- _Exercise 1_: According to the Rasa Pro migration notes, starting with which version did Rasa Pro switch from synchronous to asynchronous LLM calls?
- _Exercise 2_: Transcribe the passage of the Rasa Pro migration notes from "We updated all" to "own custom components." word for word.

- _Source document_:
If you are migrating from Rasa pro versions <= 3.7.8
, please double check your flows and custom actions
to make sure none of them break because of this change.
Update default signature of LLM calls
In Rasa Pro >= 3.8
we switched from doing synchronous LLM calls to asynchronous calls.
We updated all components that use an LLM, e.g.
LLMCommandGenerator
ContextualResponseRephraser
EnterpriseSearchPolicy
IntentlessPolicy
This can potentially break assistants migrating to 3.8 that have sub-classed one of these components in their own custom components.
For example, the method predict_commands
in the LLMCommandGenerator
is now async
and needs to await
the methods
_generate_action_list_using_llm
and flow_retrieval.filter_flows
as these methods are also async.
For more information on asyncio please check their documentation.
Dependency Upgrades
We've updated our core dependencies to enhance functionality and performance across our platform.
Spacy 3.7.x
Upgraded from >=3.6
to >=3.7
.

- _Information supplied_:
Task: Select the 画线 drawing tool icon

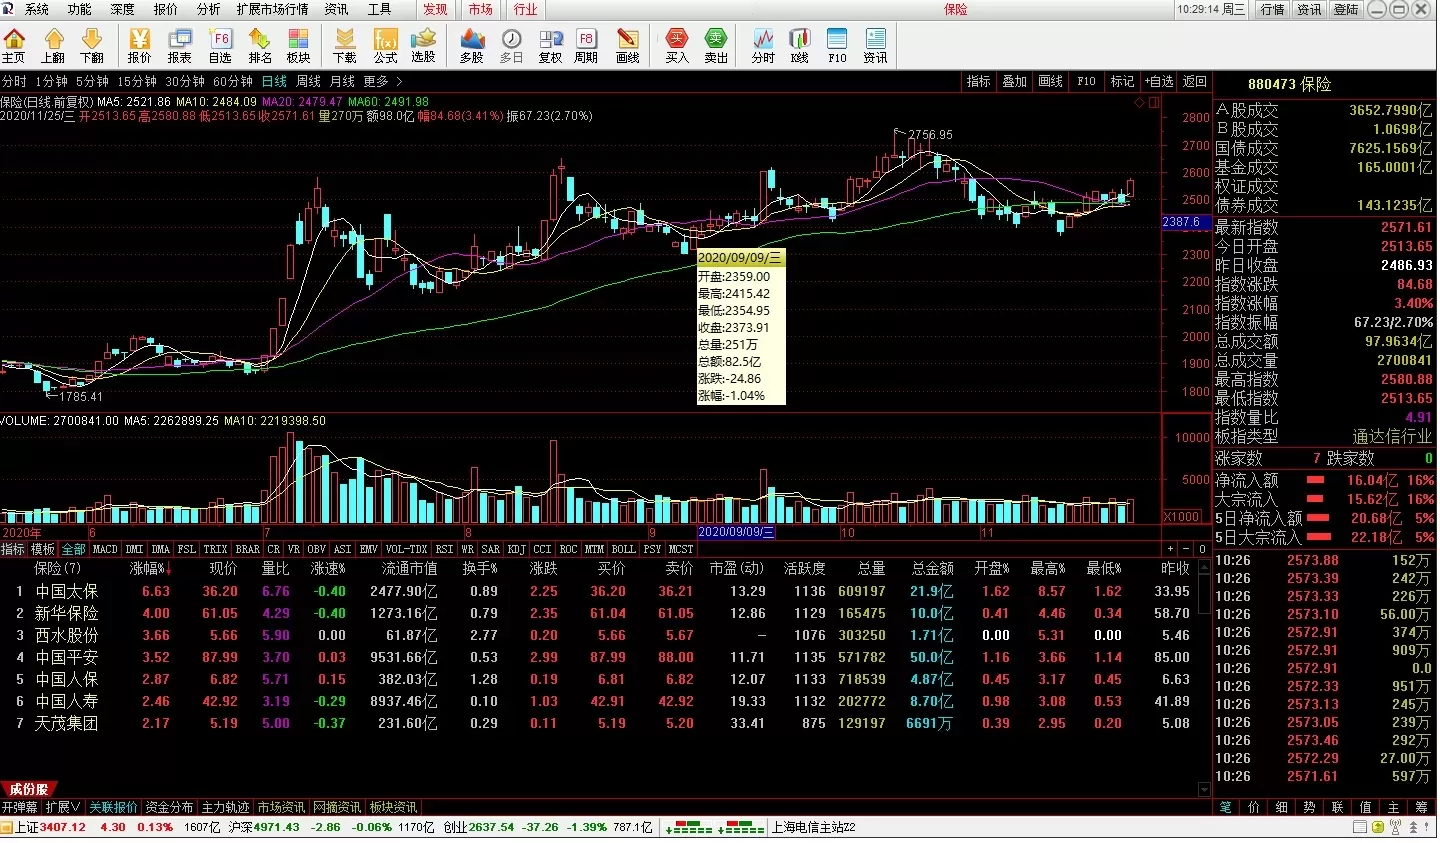Action: [627, 46]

- _Exercise response 1_: Rasa Pro 3.8 and later (>= 3.8).

- _Exercise response 2_:
We updated all components that use an LLM, e.g.
LLMCommandGenerator
ContextualResponseRephraser
EnterpriseSearchPolicy
IntentlessPolicy
This can potentially break assistants migrating to 3.8 that have sub-classed one of these components in their own custom components.